Не знаю, во всем ли Сергей Михайлович был согласен с Б.В. Томашевским, но отзывался о нем с искренним почтением. Еще бы: тоже ведь крупнейшим был литературоведом (муки соперничества были Бонди неведомы). Борис Викторович, как и Бонди, перед Пушкиным преклонял колена, и все искания свои и свои открытия.
Как мне рассказывали, Борис Викторович Томашевский даже отдых старался неизменно проводить там, где бывал Пушкин. Неожиданно мне сказал об этом и Юрий Гагарин.
С Юрием Алексеевичем, проводившим отпуск в гурзуфском санатории Министерства обороны, мы повстречались в «Артеке»: нам обоим предстояло выступать перед детьми. Неожиданно для меня Гагарин произнес:
— Говорят, здесь, в Гурзуфе, любил отдыхать выдающийся пушкинист. Какое счастье — всю жизнь не расставаться с Пушкиным!
Наши мысли совпали.
Как-то раз Сергей Михайлович сказал, дружественно положив руку мне на плечо, — так он всегда делал, если разговор заходил о чем-то доверительном:
— Вас, Анатолий, в газетах и журналах, я читал, хвалят. Цените это, не восклицайте высокомерно, как некоторые: «Меня это совершенно не трогает! Мне это все равно…» Поощрение должно вдохновлять. Особенно же если хвалит критик сердитый, а то и злой: цена его добрых слов куда выше, чем критика благожелательного или снисходительного. Вот если на какую-нибудь вашу повесть похвально откликнется, допустим, Владимир Турбин, вы можете считать себя именинником.
И я ощутил себя таковым, когда вскоре, словно услышав слова Сергея Михайловича, Владимир Турбин откликнулся более чем доброй статьей в очень уважаемом мною журнале «Дружба народов» (1969, № 8) на повесть «Очень страшная история», опубликованную в «Юности». Достаточно сказать, что завершалось то эссе молением («молением» в буквальном смысле этого слова!) о том, чтобы Господь уберег мою повесть от подражаний, экранизаций и инсценировок, ибо — с трудом повторяю критика! — предназначение той повести быть единственной в своем роде. Цитирую на память, но, мне кажется, точно и, уж во всяком случае, ничего не преувеличиваю, а даже чуть-чуть скрашиваю похвалы сердитого, как характеризовал его Бонди, ценителя литературы. Мне чудилось, что это благожелательность Сергея Михайловича «накликала» такую радость.
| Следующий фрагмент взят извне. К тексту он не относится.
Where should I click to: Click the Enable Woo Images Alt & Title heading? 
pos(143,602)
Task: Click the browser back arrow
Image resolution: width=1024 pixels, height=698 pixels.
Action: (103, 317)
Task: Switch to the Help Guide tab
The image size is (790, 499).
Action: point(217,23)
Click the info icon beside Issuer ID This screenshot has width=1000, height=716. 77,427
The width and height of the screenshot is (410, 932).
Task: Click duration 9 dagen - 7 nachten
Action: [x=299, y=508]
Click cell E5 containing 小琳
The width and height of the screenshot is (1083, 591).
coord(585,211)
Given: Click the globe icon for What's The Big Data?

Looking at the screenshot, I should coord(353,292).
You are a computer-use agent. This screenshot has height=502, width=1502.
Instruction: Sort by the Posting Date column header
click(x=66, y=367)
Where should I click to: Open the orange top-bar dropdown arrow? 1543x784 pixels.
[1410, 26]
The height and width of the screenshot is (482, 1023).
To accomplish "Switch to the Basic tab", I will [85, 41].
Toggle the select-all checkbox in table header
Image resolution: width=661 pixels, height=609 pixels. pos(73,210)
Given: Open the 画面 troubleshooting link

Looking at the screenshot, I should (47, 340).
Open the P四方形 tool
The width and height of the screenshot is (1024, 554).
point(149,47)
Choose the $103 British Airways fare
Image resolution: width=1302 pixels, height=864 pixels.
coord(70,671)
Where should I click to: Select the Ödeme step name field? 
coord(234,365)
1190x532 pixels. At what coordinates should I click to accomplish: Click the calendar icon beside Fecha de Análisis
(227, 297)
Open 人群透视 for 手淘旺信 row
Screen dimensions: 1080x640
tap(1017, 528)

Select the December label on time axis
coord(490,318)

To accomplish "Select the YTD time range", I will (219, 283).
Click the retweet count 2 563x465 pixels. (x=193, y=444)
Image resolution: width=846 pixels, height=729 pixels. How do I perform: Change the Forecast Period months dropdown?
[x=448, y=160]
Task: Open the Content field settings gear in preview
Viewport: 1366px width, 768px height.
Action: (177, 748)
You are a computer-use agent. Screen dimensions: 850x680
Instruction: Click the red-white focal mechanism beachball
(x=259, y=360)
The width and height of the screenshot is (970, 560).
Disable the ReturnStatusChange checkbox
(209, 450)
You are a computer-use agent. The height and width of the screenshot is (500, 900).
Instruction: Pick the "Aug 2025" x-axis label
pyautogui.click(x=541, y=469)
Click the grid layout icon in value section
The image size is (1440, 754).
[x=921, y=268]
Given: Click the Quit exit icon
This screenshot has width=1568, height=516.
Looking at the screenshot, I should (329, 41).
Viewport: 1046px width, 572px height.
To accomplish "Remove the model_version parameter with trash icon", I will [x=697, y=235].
Потом мне позвонил сам Владимир Турбин. И пригласил приехать к нему… Сурового вида был человек. «Я должен сказать нечто для вас огорчительное, — произнес он для начала. У меня внутри похолодело: неужто вознамерился отменить свои журнальные «оценки»? А он сердито, даже зло продолжал: — Там, в моей статье, появились не мои слова «славная повесть». Эпитет «славная» я вообще никогда не употребляю… Но в данном случае оно непозволительно выпирает, полностью не соответствует моему отношению к вашей повести и вопиюще противоречит всей статье. — Сердитый критик употреблял резкие высказывания. — У меня был эпитет не оригинальный, но совсем иной: я назвал вашу повесть… — Далее следовал его эпитет, который я от волнения не зафиксировал с абсолютной достоверностью. Да не осудите воспроизведение мною того эпитета, но он назвал повесть то ли «уникальной», то ли «замечательной», то ли «прекрасной». Не менее того… — В редакции мою оценку позволили себе приглушить. Но так как эта «поправка» слишком явно и бесцеремонно вторглась в мой текст, читатели ее легко обнаружат».